Sunday, April 13, 2014

The first harvest of sweet potatoes

I pulled up one plant today and here was the haul. Homegrown sweet potatoes, perhaps especially in clayey soils can look quite alien-like, or like organs of the body (as one friend put it today)...but still absolutely delicious!

Thursday, April 10, 2014

Choko or Chayote crop on its way

Finally I seem to be on the verge of having a successful crop of Chokos or Chayotes. A long, long time ago (in a garden far, far away etc)  I had a spiky version of Choko that was more cold tolerant than the ones sold commercially and it grew like crazy with hundreds of fruit. My Grandmother even stewed them with Granny Smith apples (as McDonalds was accused of doing with their Apple Pies here in Australia - some people believe this passionately but it's an urban myth). Anyway, I lost this vine and I haven't had much luck since then. I did grow a great vine several years ago which I've written a post about before but the fruiting wasn't very abundant. At any rate my friend Karen Sutherland of Edible Eden Design has a prolific Choko vine. She gave me some fruit last year and they sprouted during winter. I planted two along the fence here and as Choko vines seem to do, it grew slowly and steadily and then exploded once the really hot weather died down. More importantly it started flowering a good week or two before equinox and even more importantly there are lots (hundreds?) of tiny Chokos swelling along the vine (see photos below). I can't wait to eat the first one. More on Chokos down the track.

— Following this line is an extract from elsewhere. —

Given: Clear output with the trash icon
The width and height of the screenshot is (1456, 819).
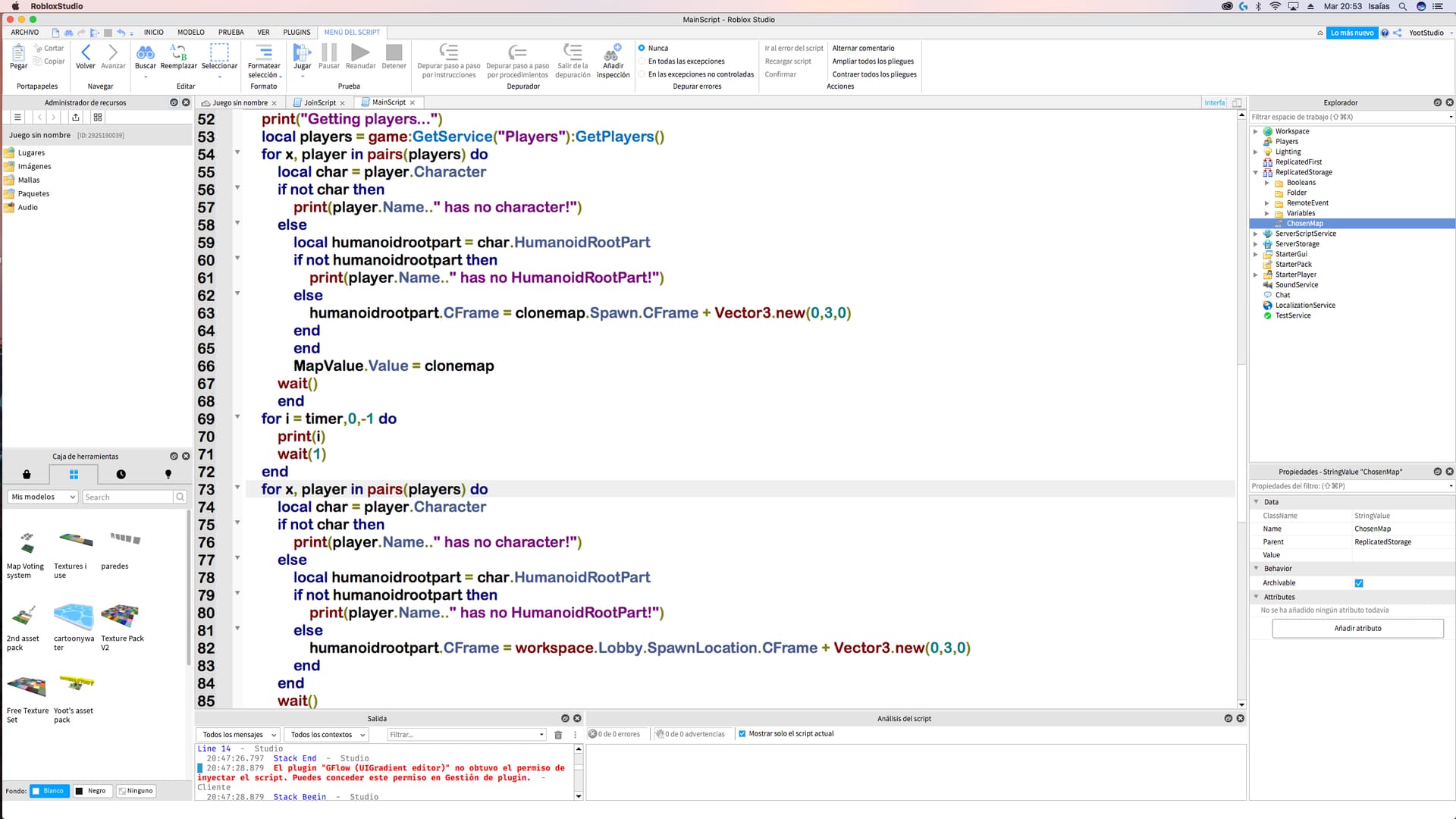Looking at the screenshot, I should pos(558,735).
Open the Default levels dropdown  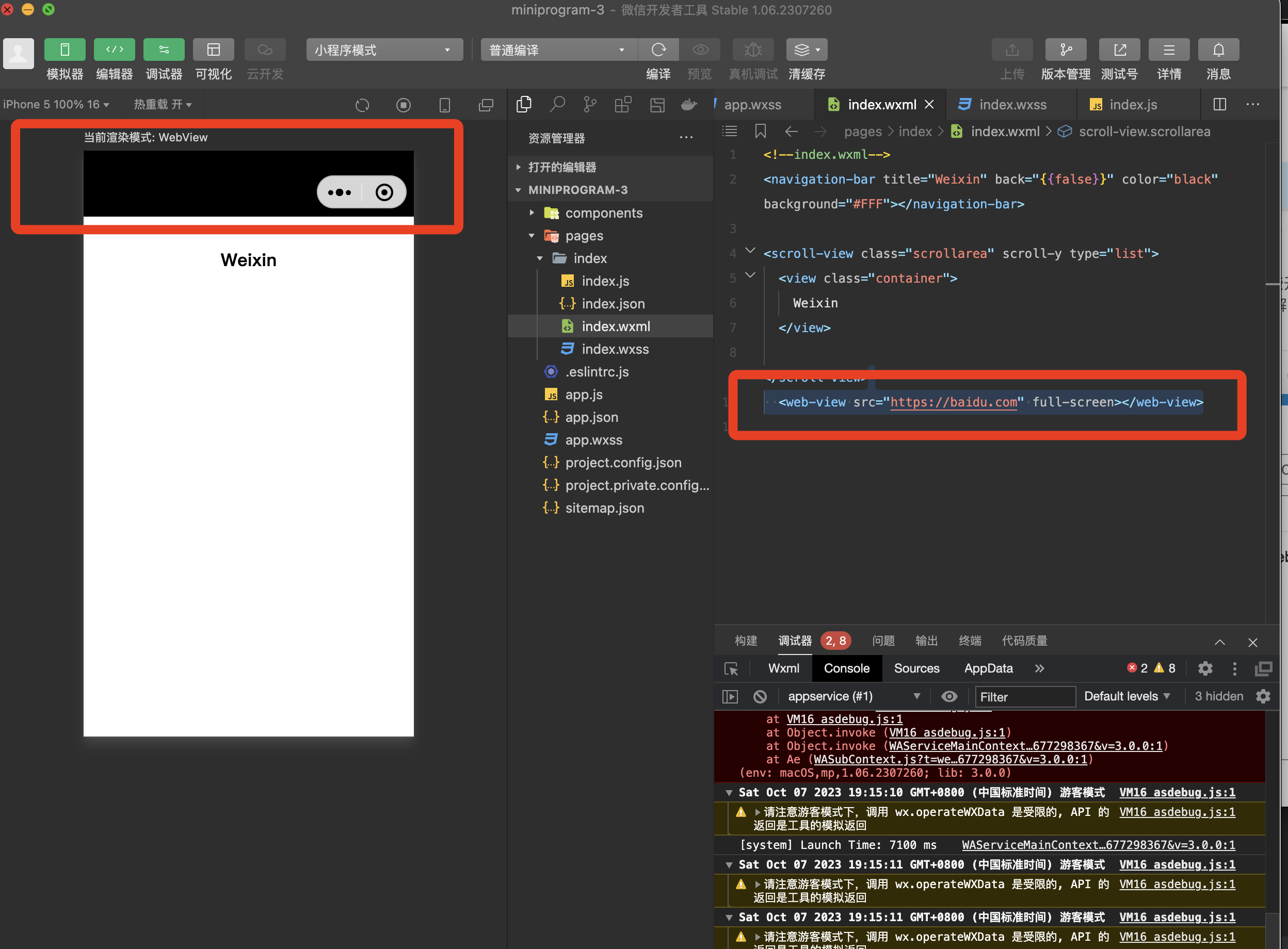tap(1126, 696)
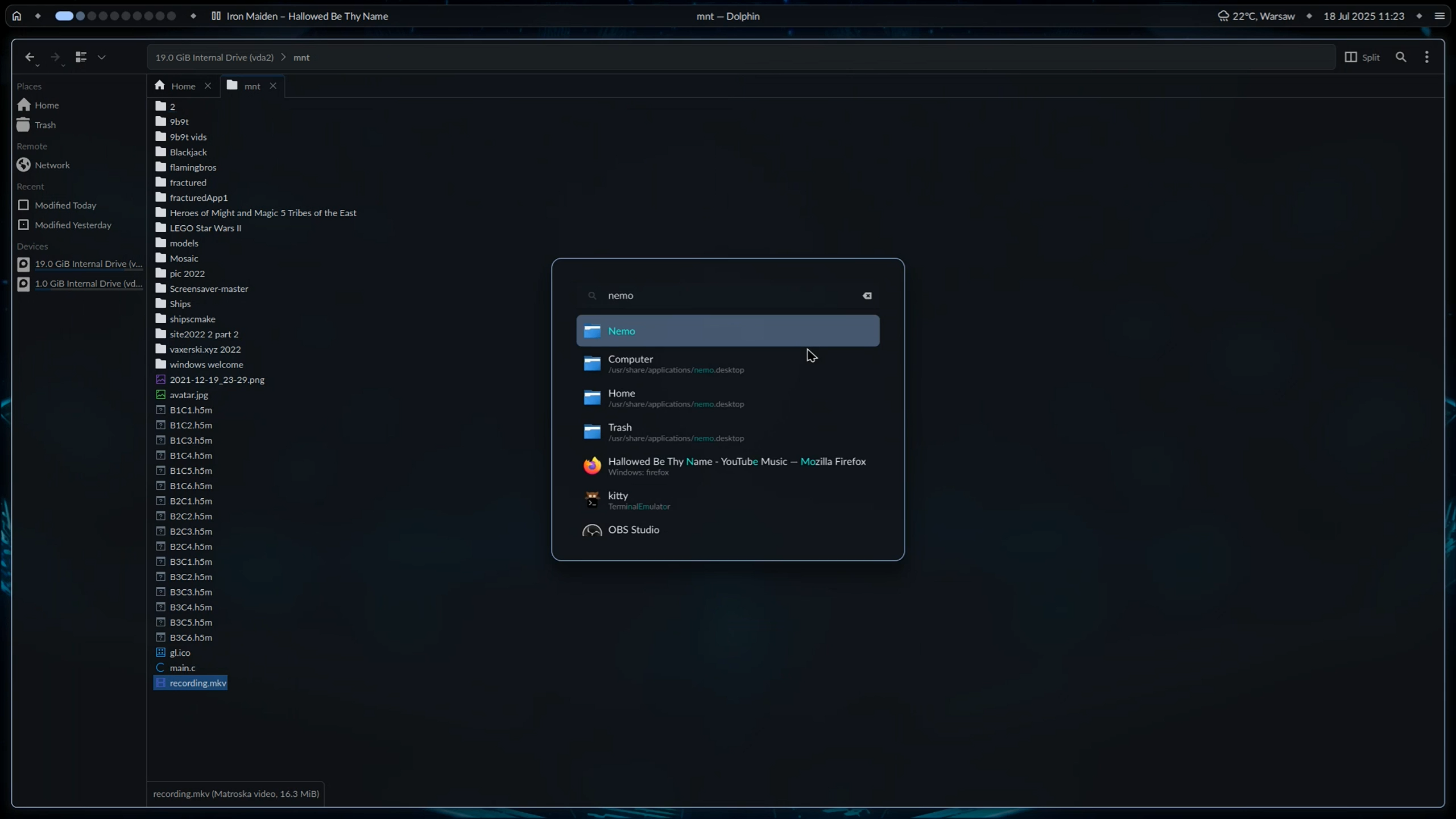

Sweet Potatoes are coming...

This weekend I'm going to pull up some Sweet Potato vines. I've been bandicooting the occasional sweet potatoes since mid-March because I just couldn't wait but now is the time to get a full harvest happening, at least of the earliest planted crops. I'm going to leave quite a few vines in until May or even June just to see the plants go in the colder weather and to see how much the tubers grow, if at all, going into colder days and nights. The photos below show how the Sweet Potato plants have grown over the course of summer and autumn, from early December until now.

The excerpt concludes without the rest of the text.